At a high level, CloudWatch helps you:
- Collect **metrics** (time-series measurements) from AWS services and your own applications
- Collect and search **logs** (CloudWatch Logs)
- Create **alarms** that notify or trigger actions when something crosses a threshold
- Build **dashboards** for operational visibility

Most AWS services publish built-in metrics automatically (e.g., CPU utilization, request counts, error rates). You can also publish **custom metrics** for application-level signals (e.g., inference latency, queue depth).


## What is CloudWatch used for (practically)?

CloudWatch is commonly used to answer operational questions like:
- “Is the system healthy right now?” (dashboards + key metrics)
- “Did something break?” (alarms + notifications)
- “Why did it break?” (logs + correlation with metrics)
- “Is performance getting worse over time?” (trend analysis, percentiles)

Typical use cases:
- **Alerting**: notify on high error rates, latency spikes, low disk space, elevated throttling
- **Autoscaling signals**: drive scaling decisions based on CPU, queue depth, custom metrics
- **Troubleshooting**: correlate deploys/incidents with metrics and log traces
- **Compliance/operations**: retain logs with defined retention, build audit-style dashboards

In ML systems (examples):
- Monitor **training jobs** (duration, resource usage, failures)
- Monitor **inference endpoints** (p50/p95 latency, error rate, saturation)
- Track **data quality / drift** signals as custom metrics (where appropriate)

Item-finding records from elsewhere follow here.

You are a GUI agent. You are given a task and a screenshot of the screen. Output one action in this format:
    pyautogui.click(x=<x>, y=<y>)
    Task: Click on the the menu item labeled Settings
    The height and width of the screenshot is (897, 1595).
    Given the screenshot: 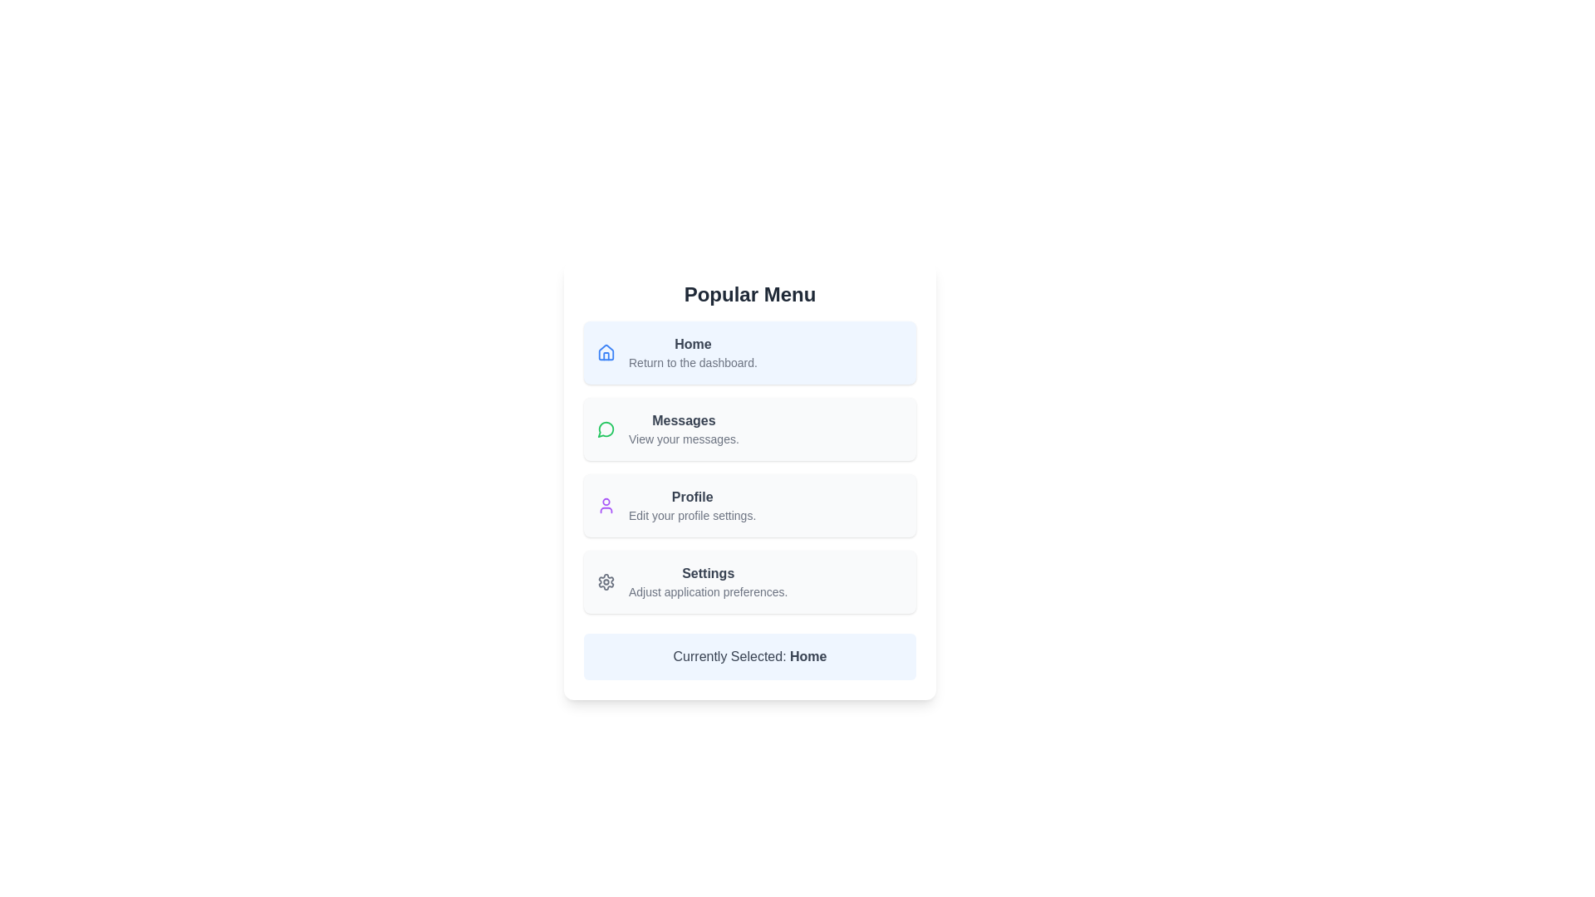 What is the action you would take?
    pyautogui.click(x=707, y=581)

## Core concepts (minimum you should know)

- **Metrics**: time-series data points (e.g., `Latency`, `5xxErrorRate`).
- **Namespace**: logical grouping for metrics (AWS uses namespaces like `AWS/Lambda`; you can define your own).
- **Dimensions**: key/value labels that slice a metric (e.g., `FunctionName=...`, `Model=...`).
- **Statistics / percentiles**: summarize many samples per period (e.g., average, max, p95).
- **Alarms**: evaluate a metric over time and trigger actions (e.g., notify via SNS).
- **Dashboards**: visualize metrics for a service or system.
- **CloudWatch Logs**: log groups/streams, retention policies, and search/query (Logs Insights).


## Using CloudWatch with an SDK (pseudo-code)
This is **illustrative pseudo-code** showing a typical workflow:
1) publish a custom metric,
2) create an alarm,
3) query recent datapoints.
**Note**: requires AWS credentials/permissions and a region; add retries/logging/error handling in production.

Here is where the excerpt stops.